TASK DETAILS
Copy out the entire text below on the kagu's physical characteristics, word for word.

TEXT PROVIDED

PHYSICAL CHARACTERISTICS

An adult kagu is about the size of a domestic chicken, with a head-and-body length of about 22 inches (55 centimeters), and a weight of 1.5 to 2.5 pounds (24 to 40 ounces). A kagu resembles a small crane with a coat of very light gray feathers, a short tail, and reddish-orange beak, eyes, legs, and feet. A crest of feathers crowns the kagu's head. When not raised for display, the crest lays down towards the back of the head.

The beak is long and slender. The edges of the nostrils are raised into ringlike flanges, making the nostrils look like short tubes. The flanges keep soil from getting into the nostrils as the bird forages in leaf litter and soil for food. The scientific name of the bird, Rhynochetos jubatus, from the Latin, translates as "tube-nosed, head-crested."

The wings are light gray with black, dark, lighter gray, and brownish spots arranged in rows or bars along the outer sides of the open wings. The dark spots are covered when the wings are closed. Although the wings are large and look flightworthy, kagus cannot fly, since they have lost most of the mass of their once-powerful flight muscles. The open wingspan can reach 32 inches (80 centimeters).

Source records
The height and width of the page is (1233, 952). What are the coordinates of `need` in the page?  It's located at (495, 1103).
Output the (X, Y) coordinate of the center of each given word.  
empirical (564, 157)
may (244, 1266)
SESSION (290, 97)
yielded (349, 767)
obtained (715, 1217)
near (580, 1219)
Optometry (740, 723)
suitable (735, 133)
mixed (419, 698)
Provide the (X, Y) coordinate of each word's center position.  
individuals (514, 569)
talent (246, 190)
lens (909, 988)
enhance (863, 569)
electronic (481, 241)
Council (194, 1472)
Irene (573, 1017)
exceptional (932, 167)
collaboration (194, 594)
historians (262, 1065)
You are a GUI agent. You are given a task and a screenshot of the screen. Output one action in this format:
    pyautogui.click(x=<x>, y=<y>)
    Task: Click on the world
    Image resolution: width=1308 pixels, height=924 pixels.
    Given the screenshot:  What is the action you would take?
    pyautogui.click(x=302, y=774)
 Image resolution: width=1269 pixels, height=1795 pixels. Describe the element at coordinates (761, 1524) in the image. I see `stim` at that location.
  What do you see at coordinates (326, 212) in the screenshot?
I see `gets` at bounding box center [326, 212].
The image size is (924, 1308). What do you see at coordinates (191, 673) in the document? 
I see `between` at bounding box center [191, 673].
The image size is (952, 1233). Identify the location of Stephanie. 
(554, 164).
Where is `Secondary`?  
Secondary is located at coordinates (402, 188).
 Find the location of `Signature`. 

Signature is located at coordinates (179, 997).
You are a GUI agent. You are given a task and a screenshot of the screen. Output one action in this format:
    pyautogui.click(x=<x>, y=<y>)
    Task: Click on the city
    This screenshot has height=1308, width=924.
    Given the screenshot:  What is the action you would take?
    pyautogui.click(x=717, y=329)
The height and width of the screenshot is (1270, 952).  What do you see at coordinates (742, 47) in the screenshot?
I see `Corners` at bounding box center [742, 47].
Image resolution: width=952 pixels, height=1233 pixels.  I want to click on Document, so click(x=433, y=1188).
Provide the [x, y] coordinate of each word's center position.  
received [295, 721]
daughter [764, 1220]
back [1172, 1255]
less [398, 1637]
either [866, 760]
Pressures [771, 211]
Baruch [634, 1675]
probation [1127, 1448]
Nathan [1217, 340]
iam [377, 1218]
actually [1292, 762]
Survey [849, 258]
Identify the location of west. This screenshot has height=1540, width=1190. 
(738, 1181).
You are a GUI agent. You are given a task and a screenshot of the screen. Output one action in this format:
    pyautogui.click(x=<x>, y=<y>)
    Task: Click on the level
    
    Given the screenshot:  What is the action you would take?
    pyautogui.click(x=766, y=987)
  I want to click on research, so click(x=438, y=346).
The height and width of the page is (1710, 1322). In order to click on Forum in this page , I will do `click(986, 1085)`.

EXERCISE SOLUTION
PHYSICAL CHARACTERISTICS

An adult kagu is about the size of a domestic chicken, with a head-and-body length of about 22 inches (55 centimeters), and a weight of 1.5 to 2.5 pounds (24 to 40 ounces). A kagu resembles a small crane with a coat of very light gray feathers, a short tail, and reddish-orange beak, eyes, legs, and feet. A crest of feathers crowns the kagu's head. When not raised for display, the crest lays down towards the back of the head.

The beak is long and slender. The edges of the nostrils are raised into ringlike flanges, making the nostrils look like short tubes. The flanges keep soil from getting into the nostrils as the bird forages in leaf litter and soil for food. The scientific name of the bird, Rhynochetos jubatus, from the Latin, translates as "tube-nosed, head-crested."

The wings are light gray with black, dark, lighter gray, and brownish spots arranged in rows or bars along the outer sides of the open wings. The dark spots are covered when the wings are closed. Although the wings are large and look flightworthy, kagus cannot fly, since they have lost most of the mass of their once-powerful flight muscles. The open wingspan can reach 32 inches (80 centimeters).